Marcel Winatschek

Palina in Wonderland

Palina Rojinski got put in a house with Joko and Klaas for MTV Home, basically tasked with keeping two TV personalities from disappearing entirely into their own egos. The show was the kind of premise that makes sense for exactly one season before everyone gets bored. She was there to document it, which meant she was also there to watch two men be endlessly fascinated with themselves.

She’d come to Berlin from St. Petersburg when she was six. She talked about having two cities inside her: the gray, brutal St. Petersburg with its classical music and kitsch, and then Berlin with its looseness and street art and all the bullet holes still visible in the buildings. That’s the kind of thing people say, but she actually seemed to mean it, to have thought about what each city had done to her.

What I latched onto was the music. She followed it. That’s how she ended up in clubs like Scala, where the good stuff was playing—Rye Rye, Metronomy, Zombie Zombie. And then Scala closed, like Bar 25, like all the clubs in Berlin. She was already living in the past tense.

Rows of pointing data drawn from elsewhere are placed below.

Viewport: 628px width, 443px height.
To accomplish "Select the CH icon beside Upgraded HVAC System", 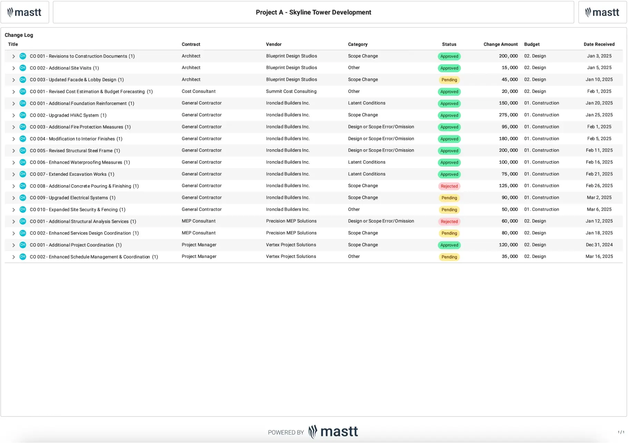I will 23,115.
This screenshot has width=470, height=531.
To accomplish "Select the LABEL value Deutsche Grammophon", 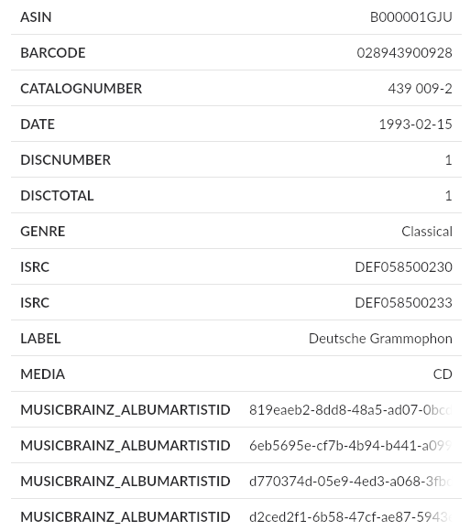I will tap(380, 339).
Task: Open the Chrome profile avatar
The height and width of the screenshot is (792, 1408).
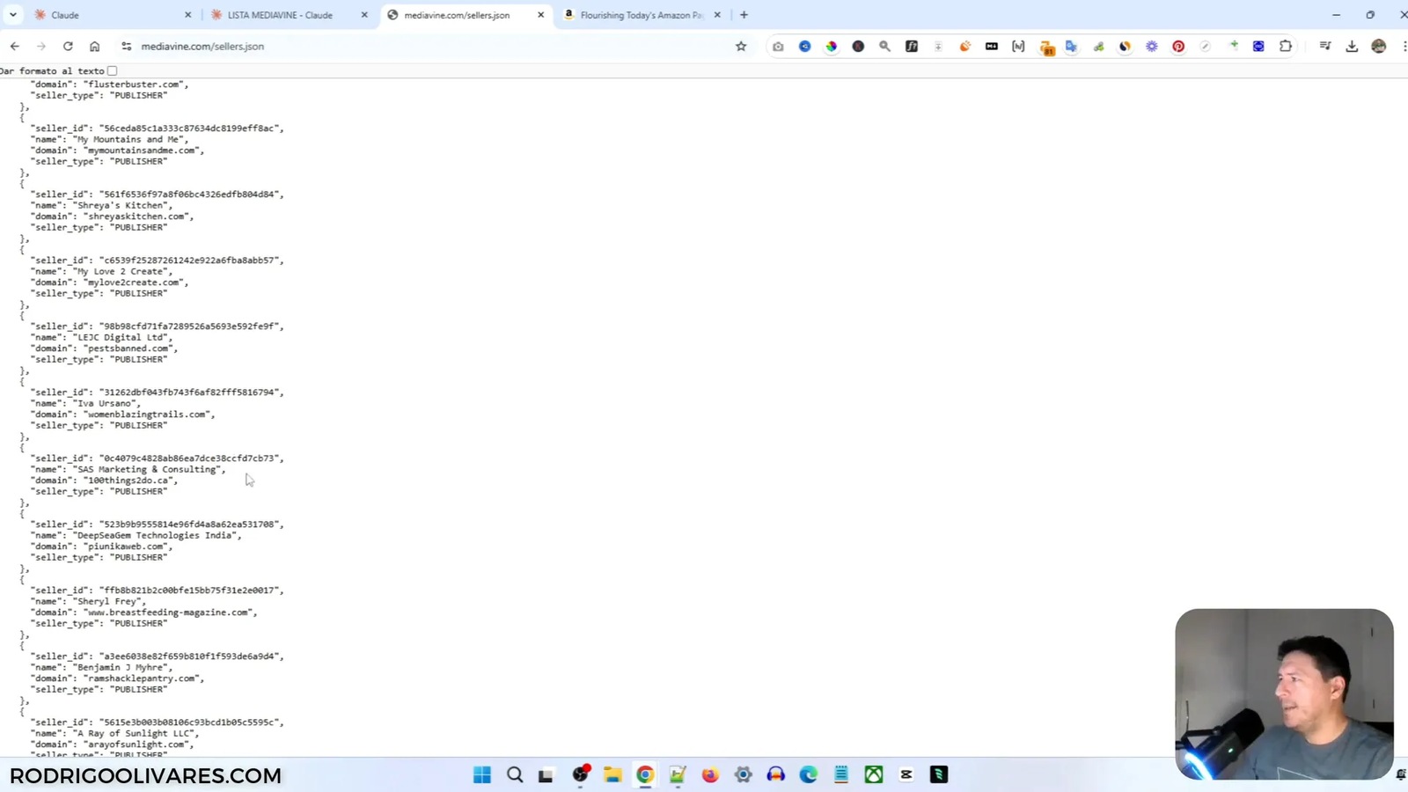Action: tap(1379, 47)
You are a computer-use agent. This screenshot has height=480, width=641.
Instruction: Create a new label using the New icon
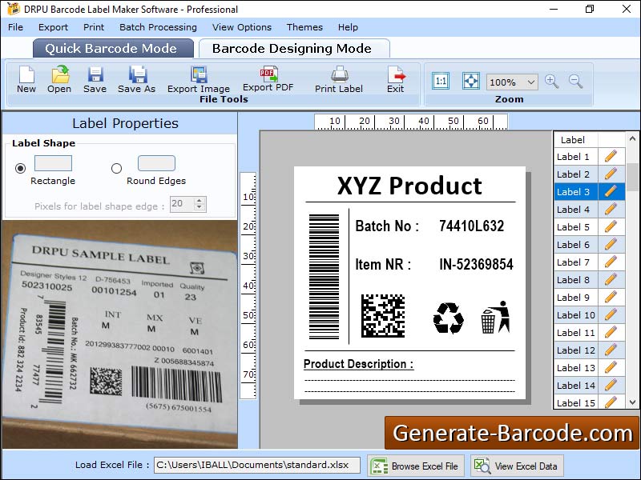point(25,79)
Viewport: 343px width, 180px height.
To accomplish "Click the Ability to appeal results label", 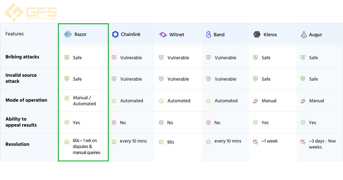I will 21,122.
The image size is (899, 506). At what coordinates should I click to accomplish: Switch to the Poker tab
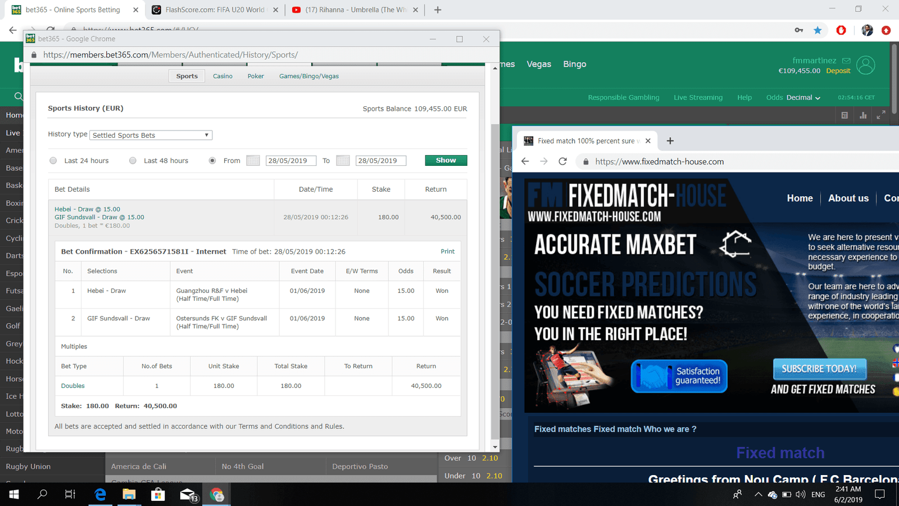coord(256,76)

Her taste was all over: UK Funky, Booty Bass, Crunk, Buraka Som Sistema, Little Boots, Fake Blood. And also Nouvelle Vague singing romantic chansons, which somehow fit with the rest. Not the safe choices; the actual listens of someone paying attention.

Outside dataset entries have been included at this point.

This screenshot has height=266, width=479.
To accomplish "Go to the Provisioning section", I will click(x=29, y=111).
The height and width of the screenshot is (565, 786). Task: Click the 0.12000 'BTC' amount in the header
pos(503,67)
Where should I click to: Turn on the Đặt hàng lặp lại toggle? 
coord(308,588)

The same with clothes. She didn’t buy based on what was in. She’d find something weird and strange and wait for the moment to pair it with something else equally strange, and then suddenly you’d see the logic. That’s someone who thinks about how things go together, not someone who reads fashion blogs. That matters. That’s taste.

By the time anyone was reading this, MTV Home was already winding down. Scala was already closed. Palina stuck around in TV, but that specific thing—documenting chaos while following music into clubs that wouldn’t last the season—was already nostalgic before it finished happening.